The National Institute for Health and Clinical Excellence (NICE) has issued full guidance to the NHS in England, Wales, Scotland and Northern Ireland on photodynamic therapy for non-melanoma skin tumours (including premalignant and primary non-metastatic skin lesions).
Non-melanoma skin tumours include basal cell carcinoma, squamous cell carcinoma, Bowen's disease and actinic (or solar) keratoses.
Current treatments for basal cell carcinoma include topical chemotherapy, curettage, surgical excision, cryotherapy and radiotherapy. Squamous cell carcinoma is usually removed surgically. Actinic keratoses and Bowen's disease are usually treated with curettage, cryotherapy or topical chemotherapy.
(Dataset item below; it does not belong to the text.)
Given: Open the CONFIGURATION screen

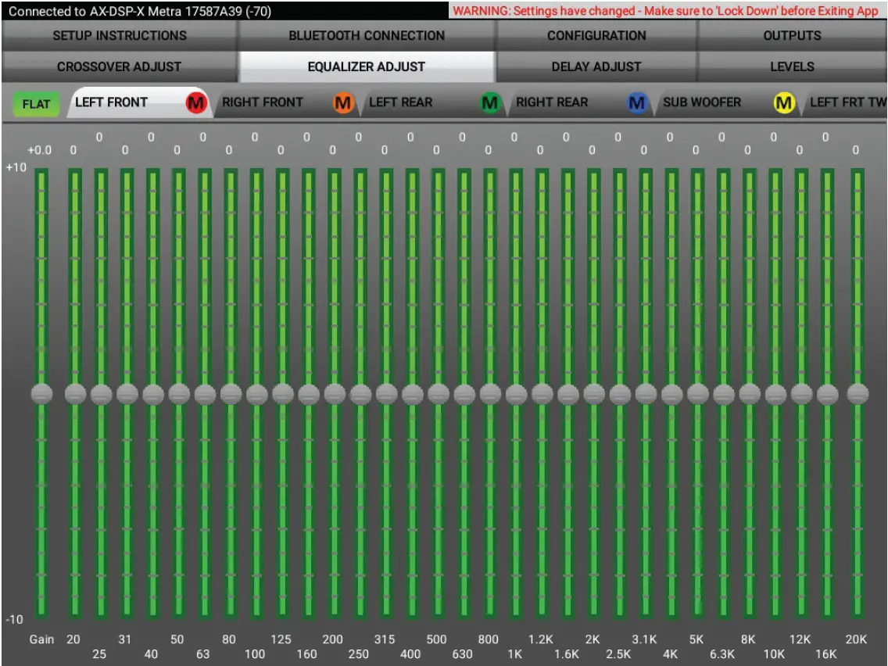Looking at the screenshot, I should point(596,36).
Before photodynamic therapy (PDT), the lesion is prepared by removing overlying crust and scale. Cream containing a photosensitising agent is applied to the lesion and a margin of surrounding skin. The area is covered with a light occlusive dressing and left for a few hours. Excess cream is then removed and the lesion is illuminated by light of an appropriate wavelength to activate the photosensitiser, producing targeted tumour destruction. Occasionally, the photosensitising agent may be given intravenously. More than one lesion may be treated in a session and the treatment may be repeated.
A code from category S07.- Photodynamic therapy of skin below is assigned:
S07.1 Photodynamic therapy of skin of whole body
S07.8 Other specified photodynamic therapy of skin
S07. 9 Unspecified photodynamic therapy of skin
Plus a Chapter ‘Z’ code to identify the body site treated.